In a radical departure from its post-revolutionary tradition, Bolivia became, in 1994, one of the most radical Latin-American decentralisers (Faguet, 2013; O’ Neill, 2004). In April of 1994, the Bolivian Congress passed the Popular Participation Law (PPL). The PPL was revolutionary because it territorialised Bolivian in 311 Municipalities, many of which barely experienced the presence of the state. These municipalities included urban and rural areas within their jurisdictions. From there on, every Mayor would be elected in Municipal elections, as well as a deliberative body of Councillors which number would fluctuate between five and eleven, according to the population of the Municipality. The municipal electorate would also elect these Councillors, out of which, the first in the list would be allowed to run for the position of Mayor. If no party reached more than 50% of the votes, the Councillors would elect the Mayor from the two most voted candidates (R. A. Mayorga, 1996). Furthermore, the PPL created a n accountability structure called Comites de Vigilancia in Spanish, or Oversight Committees, which represented the grass roots organisations in both the urban –Neighbourhood Associations- and rural –Indigenous Communities and/or Peasant Trade-Unions- areas.

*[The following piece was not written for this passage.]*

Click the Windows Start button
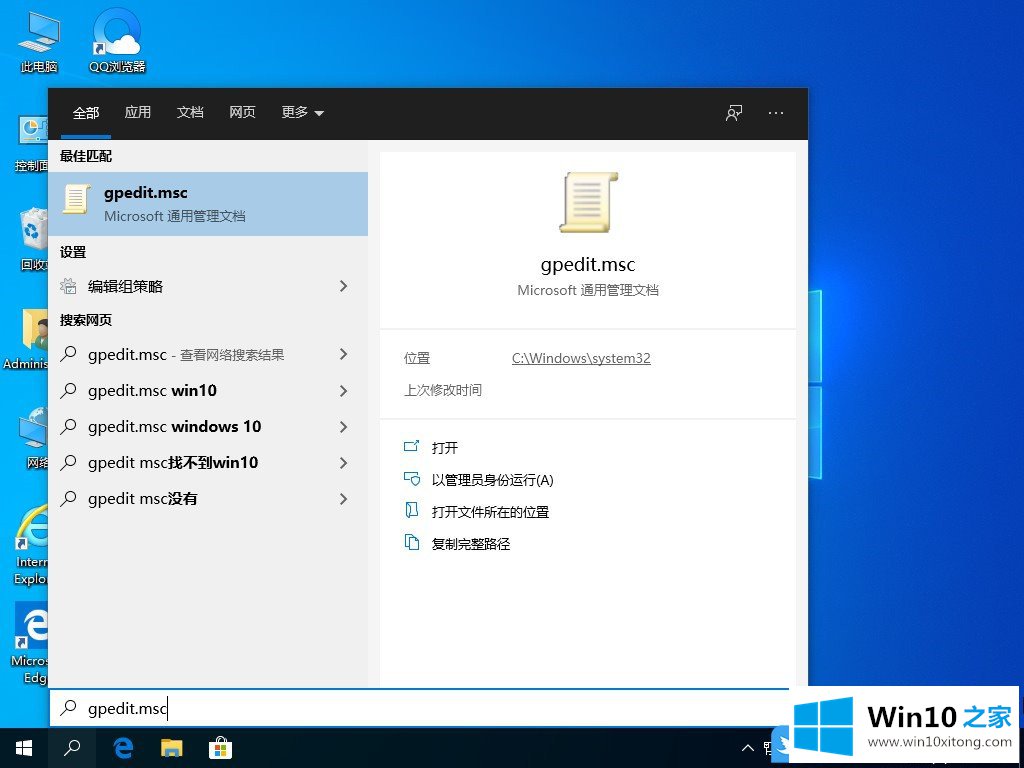Screen dimensions: 1024x768 click(23, 747)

Furthermore, the PPL redistributed 20% of the national budget to the municipal level, to be allocated to each municipality according to its demographic density. Taxes on urban and rural property, automobiles and the patents and special contributions fell under the jurisdiction of local governments. In sum, structural changes in the budgetary dynamics of the state were adopted in accordance to the political decentralisation adopted through the PPL. This was a radical departure from the highly centralist stand that the Bolivian state adopted after the Revolution of 1952. It is historically puzzling to acknowledge that the same party that carried on the Revolution –Movimiento Nacionalista Revolucionario in Spanish, or MNR-was the same that, in a sudden policy shift, adopted the PPL.

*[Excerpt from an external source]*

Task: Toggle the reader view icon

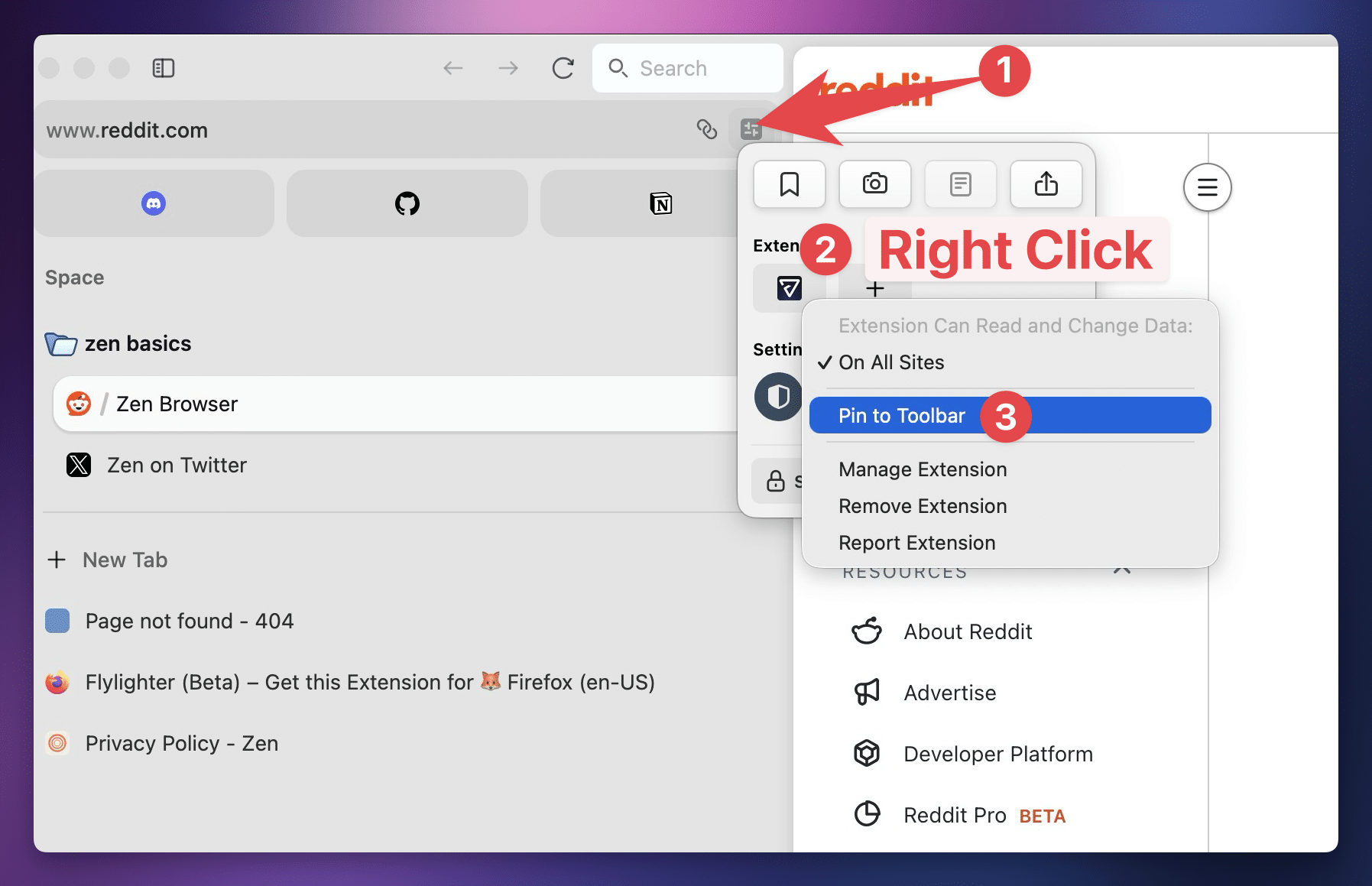Action: click(960, 184)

Why, then, a country that shared, with other Latin American states, a centralist tradition that was even strengthened in the aftermath of its 1952 revolution, made such a radical shift? I am not implying here that the Bolivian case is an exceptionalism. After all, the region shares a set of common trajectories in regards to the waves of decentralisation and recentralisation that it has experienced. Between the 1930s and the early 1980s several Latin American states adopted a “state-centered model of economic development... along with the emergence of state corporatist institutions and norms that affect state-society relations” (Montero & Samuels, 2004, p.3). When this model of state-society relations collapsed in the eve of the debt crisis and the transition to democracy, many countries experienced an intersecting trajectory, namely a shift towards some form of decentralisation. ”For example, from 1980 to 1995 the number of countries in the region allowing the direct election of mayors increased from three to seventeen. In many countries, intermediate tiers of government have also emerged de novo or re-emerged as autonomous units. In addition…subnational government’s share of total public spending expanded impressively during the 1980s and 1990s” (Montero & Samuels, 2004, p.3).

However, each country has experienced these waves of (de)centralisation in its own way, which had been tributary to long and middle term trajectories of their state-society relations. In the Bolivian case, the state-centred corporatist model has been conditioned by the critical juncture of the 1952 revolution. The collapse of this model, in the eve of the debt crisis, was on the other hand particularly acute since the country experienced one of the highest hyperinflations registered in peace times, between 1982 and 1985. Finally, as noted by O’Neill (2004) and Faguet (2013), the process of decentralisation experienced by the country in 1994 was quite radical in comparison to its neighbours’. “Bolivia not only decentralised power, it did so earlier than many of its neighbours and to a much larger extent” (O’Neill, 2004, p. 35), including Venezuela, Peru, Chile and Ecuador (O’Neill, 2004).